Confidence-Aware Routing for Large Language Model Reliability Enhancement: A Multi-Signal Approach to Pre-Generation Hallucination Mitigation
This addresses the issue of unreliable content generation in LLMs for users requiring factual accuracy, representing a paradigm shift from reactive to proactive mitigation.
The paper tackles the problem of hallucination in Large Language Models by proposing a confidence-aware routing system that proactively assesses model uncertainty before generation, resulting in significant improvements in hallucination detection (0.74 vs. 0.42 baseline) and computational cost reduction of 40% compared to post-hoc methods.
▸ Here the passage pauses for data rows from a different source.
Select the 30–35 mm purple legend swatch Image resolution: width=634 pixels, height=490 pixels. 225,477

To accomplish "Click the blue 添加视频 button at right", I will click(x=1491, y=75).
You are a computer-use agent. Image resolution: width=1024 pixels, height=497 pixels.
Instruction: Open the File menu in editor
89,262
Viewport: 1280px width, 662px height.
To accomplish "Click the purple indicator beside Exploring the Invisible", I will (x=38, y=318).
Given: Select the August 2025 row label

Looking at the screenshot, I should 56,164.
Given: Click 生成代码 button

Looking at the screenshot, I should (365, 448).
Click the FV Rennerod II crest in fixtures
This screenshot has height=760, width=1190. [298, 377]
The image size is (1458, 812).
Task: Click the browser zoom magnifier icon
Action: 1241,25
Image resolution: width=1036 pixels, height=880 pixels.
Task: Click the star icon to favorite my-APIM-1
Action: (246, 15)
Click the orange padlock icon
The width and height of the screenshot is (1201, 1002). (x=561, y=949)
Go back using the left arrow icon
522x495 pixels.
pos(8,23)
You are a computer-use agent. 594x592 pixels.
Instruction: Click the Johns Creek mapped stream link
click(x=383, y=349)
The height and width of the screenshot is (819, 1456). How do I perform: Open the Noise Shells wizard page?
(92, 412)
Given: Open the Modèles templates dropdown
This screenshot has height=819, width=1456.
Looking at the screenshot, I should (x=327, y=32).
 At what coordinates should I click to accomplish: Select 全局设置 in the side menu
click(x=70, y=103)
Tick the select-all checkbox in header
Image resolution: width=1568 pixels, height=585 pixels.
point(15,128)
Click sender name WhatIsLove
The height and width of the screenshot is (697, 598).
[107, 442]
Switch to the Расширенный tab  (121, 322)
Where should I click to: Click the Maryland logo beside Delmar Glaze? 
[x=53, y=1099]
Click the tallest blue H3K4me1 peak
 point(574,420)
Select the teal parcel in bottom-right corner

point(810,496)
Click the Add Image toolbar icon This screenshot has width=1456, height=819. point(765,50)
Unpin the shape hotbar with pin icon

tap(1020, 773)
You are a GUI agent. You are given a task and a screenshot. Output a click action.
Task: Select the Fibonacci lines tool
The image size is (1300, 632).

Large Language Models suffer from hallucination, generating plausible yet factually incorrect content. Current mitigation strategies focus on post-generation correction, which is computationally expensive and fails to prevent unreliable content generation. We propose a confidence-aware routing system that proactively assesses model uncertainty before generation and redirects queries based on estimated reliability. Our approach combines three complementary signals: semantic alignment between internal representations and reference embeddings, internal convergence analysis across model layers, and learned confidence estimation. The unified confidence score determines routing to four pathways: local generation for high confidence, retrieval-augmented generation for medium confidence, larger models for low confidence, and human review for very low confidence. Evaluation on knowledge-intensive QA benchmarks demonstrates significant improvements in hallucination detection (0.74 vs. 0.42 baseline) while reducing computational costs by 40% compared to post-hoc methods. The F1 score improves from 0.61 to 0.82 with low false positive rates (0.09). This paradigm shift from reactive correction to proactive assessment offers a computationally efficient approach to LLM reliability enhancement.